詐欺

詐欺罪の法定刑

刑法第246条1項

人を欺いて財物を交付させた者は、10年以下の懲役に処する。

詐欺とは、人を騙す行為を行い、相手が騙された状態であることを利用して、財産を奪う行為をいいます。振り込め詐欺、投資詐欺、結婚詐欺、保険金詐欺、ワンクリック詐欺(利用規約同意詐欺)など様々なタイプがあります。

具体例:

  • 他人のクレジットカードを使って、本人に成りすまして買い物をした場合
  • 身分(氏名、住所等)を偽って、銀行の預金口座を開設した場合
  • 身分(氏名、住所等)を偽って、携帯電話の契約をした場合

最近の傾向:

不正に入手した他人のクレジットカードを用いたり、他人のカードの情報を不正に盗み取って(いわゆるスキミング)クレジットカードを複製したりして、本人に成りすまし、高価な買い物をする詐欺が後を絶ちません。

近年、銀行口座の開設や携帯電話の契約は、(犯罪に利用されることを防ぐために)本人確認を徹底しています。

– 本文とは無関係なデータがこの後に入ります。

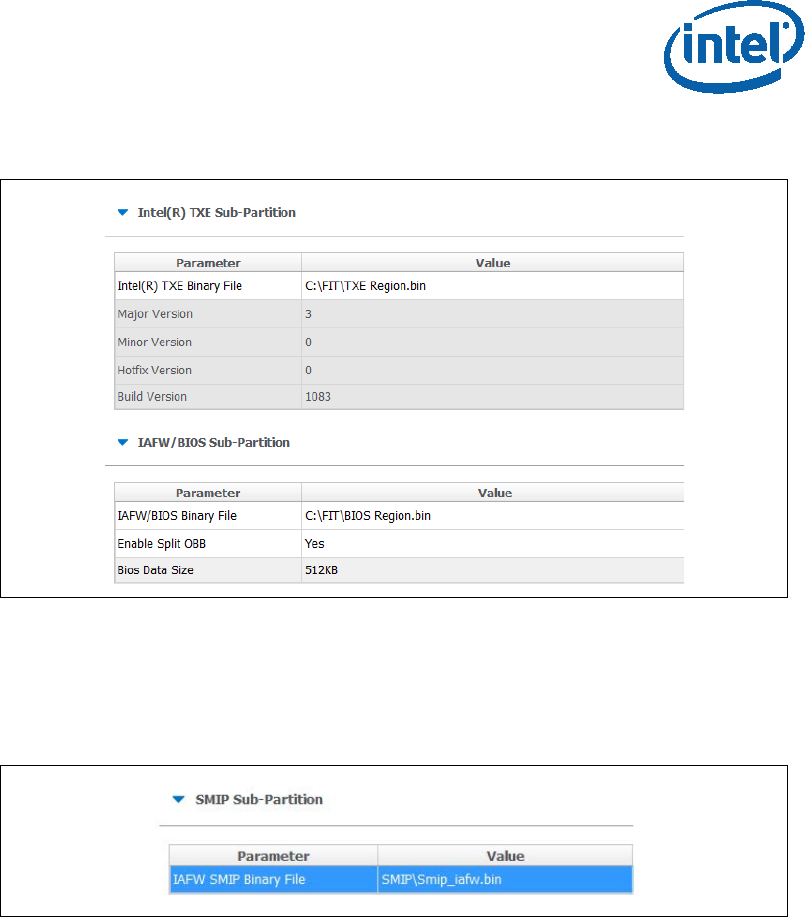This screenshot has width=805, height=917.
Task: Collapse the Intel(R) TXE Sub-Partition section
Action: coord(123,213)

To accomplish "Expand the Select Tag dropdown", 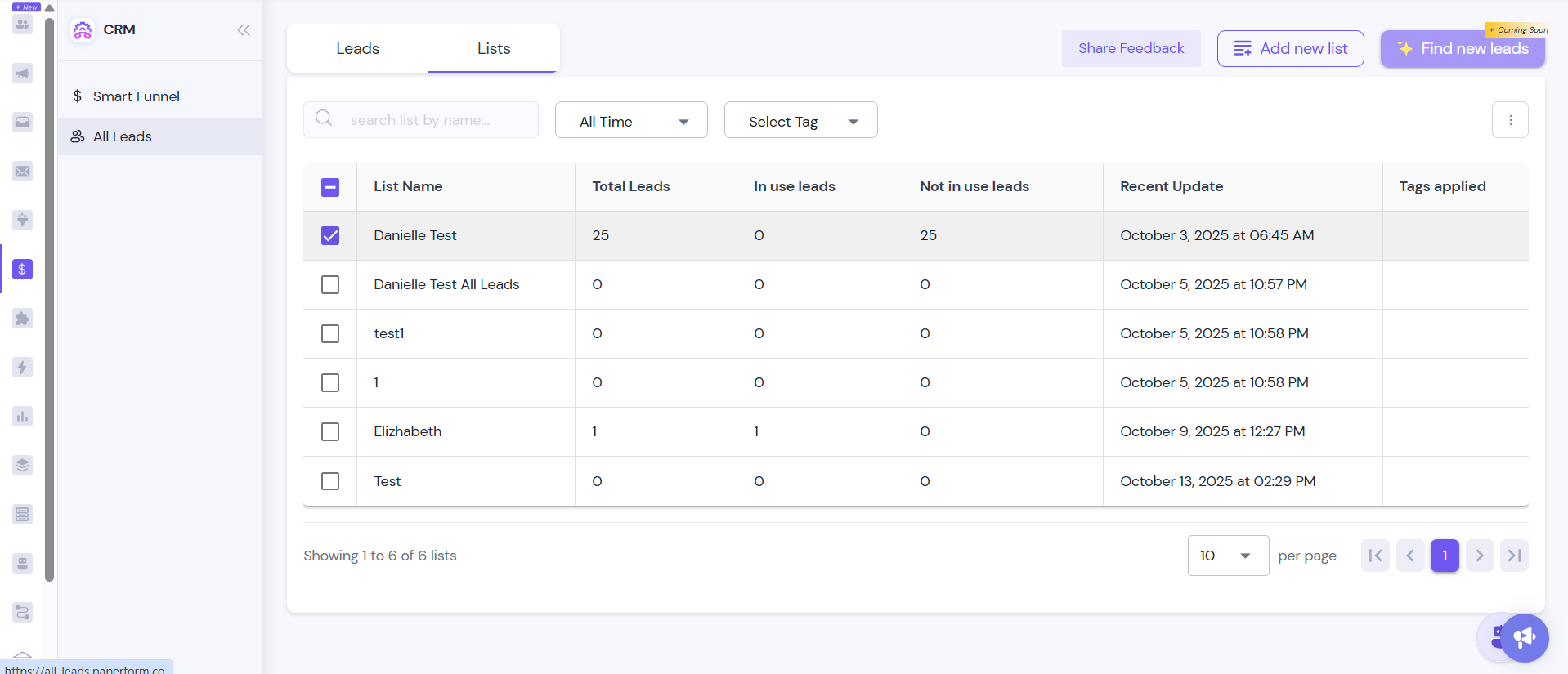I will [800, 121].
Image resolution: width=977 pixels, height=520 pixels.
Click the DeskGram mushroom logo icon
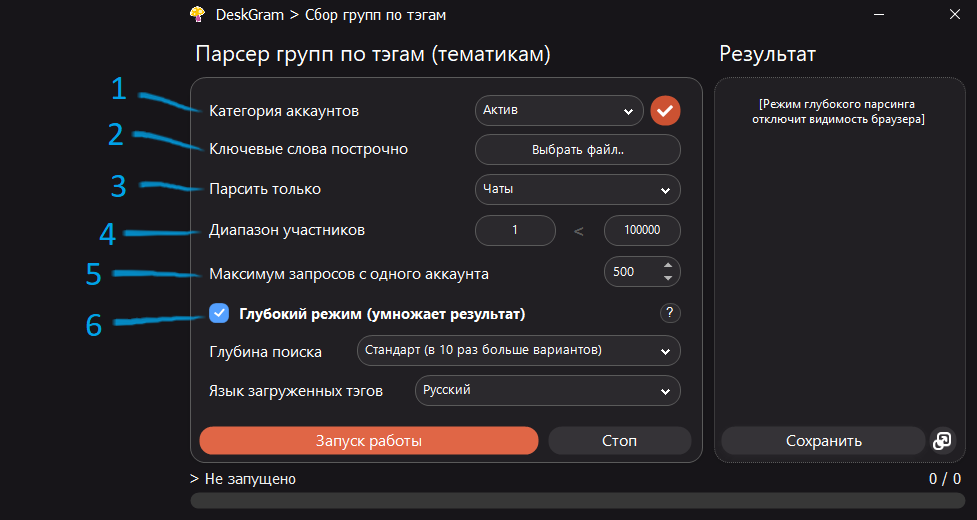[x=199, y=14]
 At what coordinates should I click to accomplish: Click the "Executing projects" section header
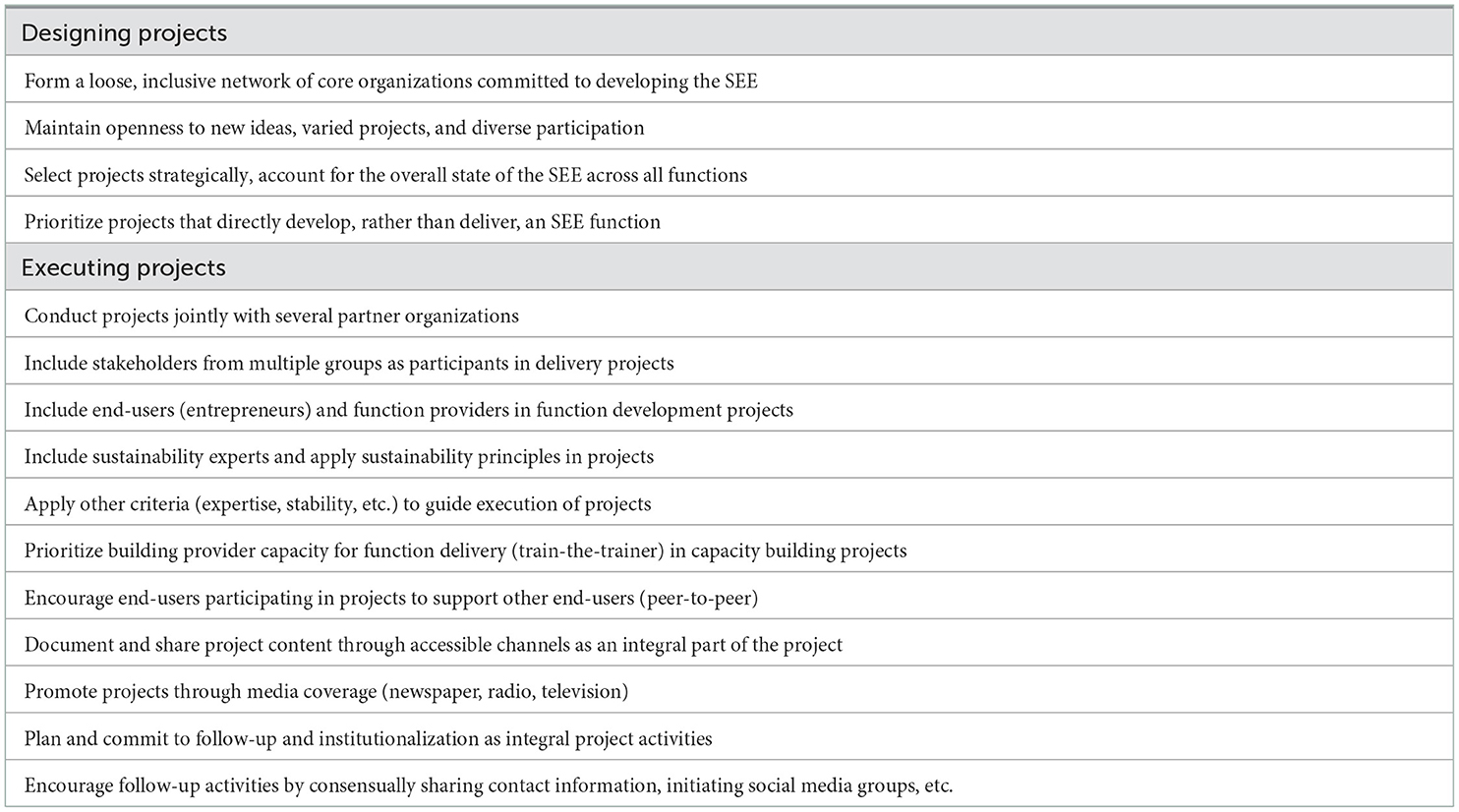(124, 268)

他人に成りすまして、これらの行為を行ったり、本名を名乗っても、生年月日や住所等を偽ったりすると、詐欺罪として処罰されます。こういった詐欺の場合、偽造した身分証(免許証、パスポート、保険証等)を使いますので、これも犯罪であり、詐欺だけでなく有印私文書偽造、同行使罪に問われます。

刑罰の傾向:

罰金刑がありませんので、公判請求されれば、懲役刑が科される可能性があります。
初犯で情状も良ければ執行猶予が付く可能性がありますが、被害額が大きいなど犯情が悪ければ、初犯でも実刑の可能性が高くなります。